[The request] Reproduce only the rows from the line with "The height and" up to and including the line with "tap(925, 224)", replacing "screenshot" with "screen capture" and leaving everything else unchanged. Omit the pictures from your answer.

[Data section]

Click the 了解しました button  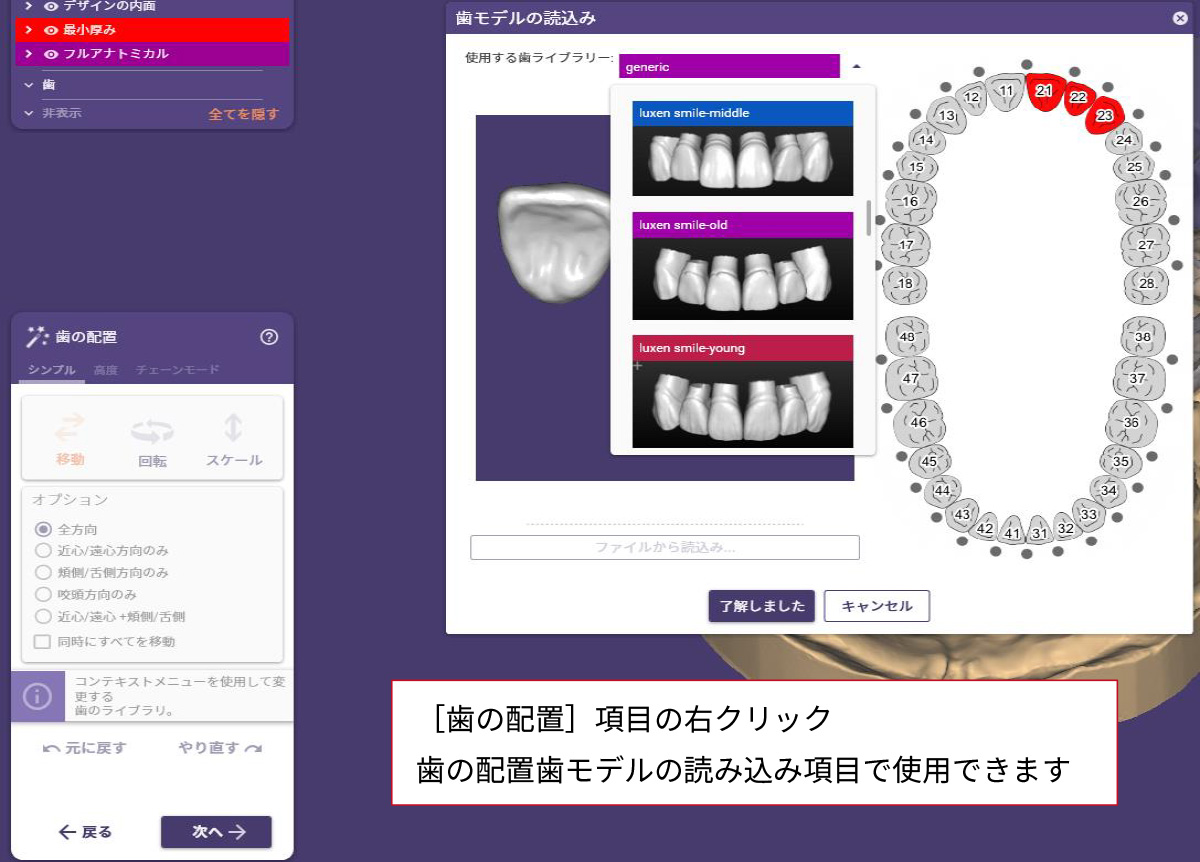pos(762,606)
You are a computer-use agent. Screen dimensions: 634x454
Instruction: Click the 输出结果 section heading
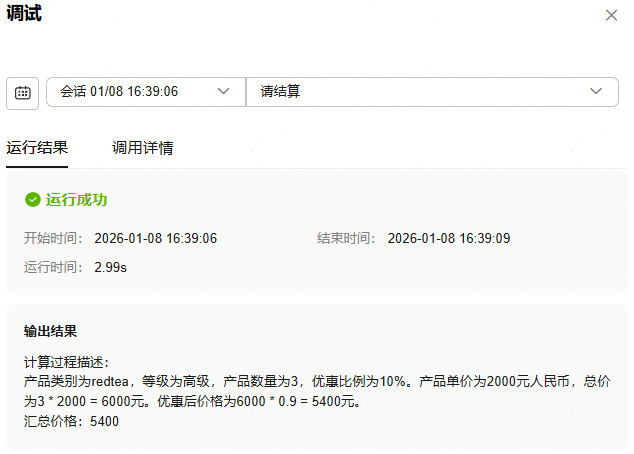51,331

---

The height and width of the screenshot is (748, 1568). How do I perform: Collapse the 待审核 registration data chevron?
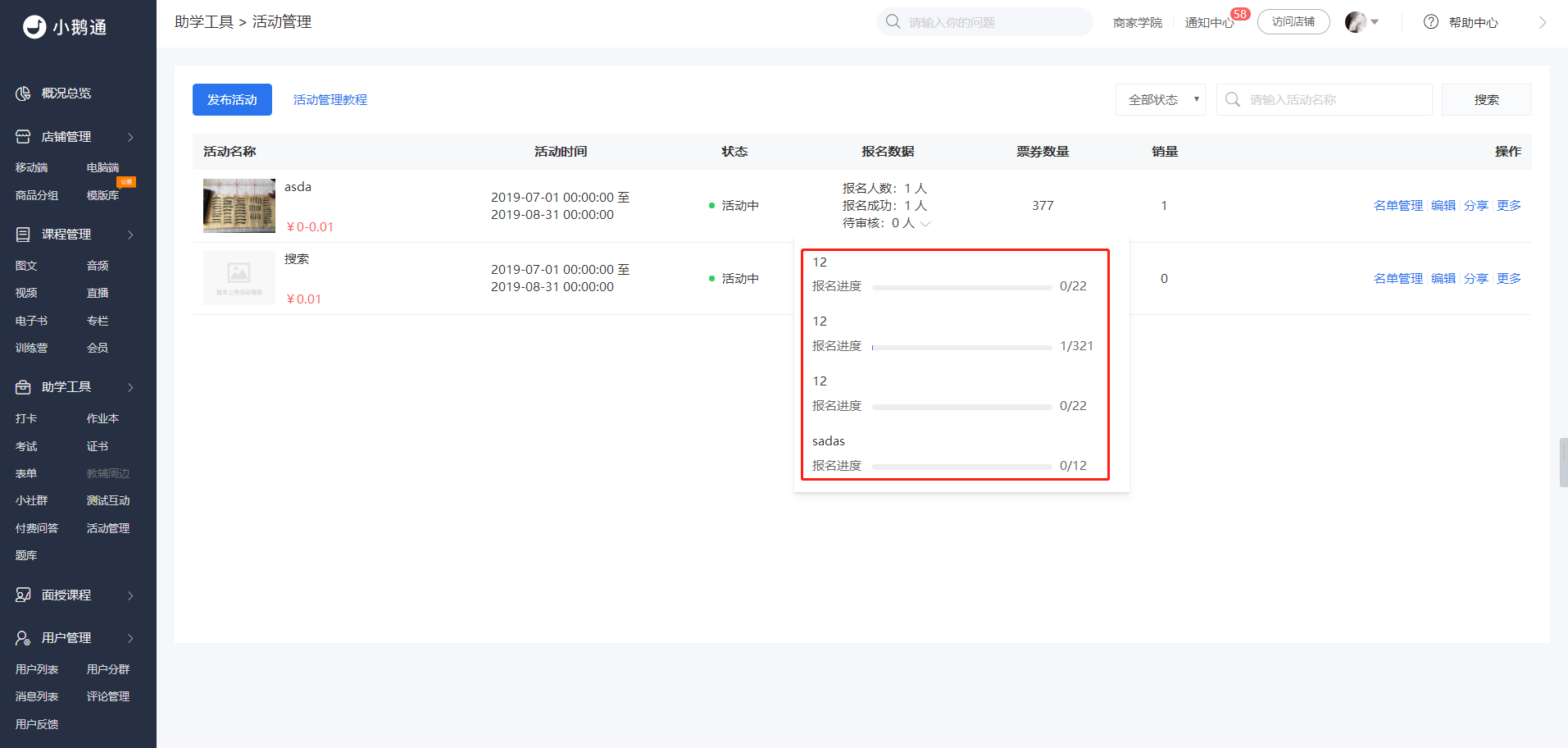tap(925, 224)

[Result]
The height and width of the screen capture is (748, 1568). How do I perform: Collapse the 待审核 registration data chevron?
tap(925, 224)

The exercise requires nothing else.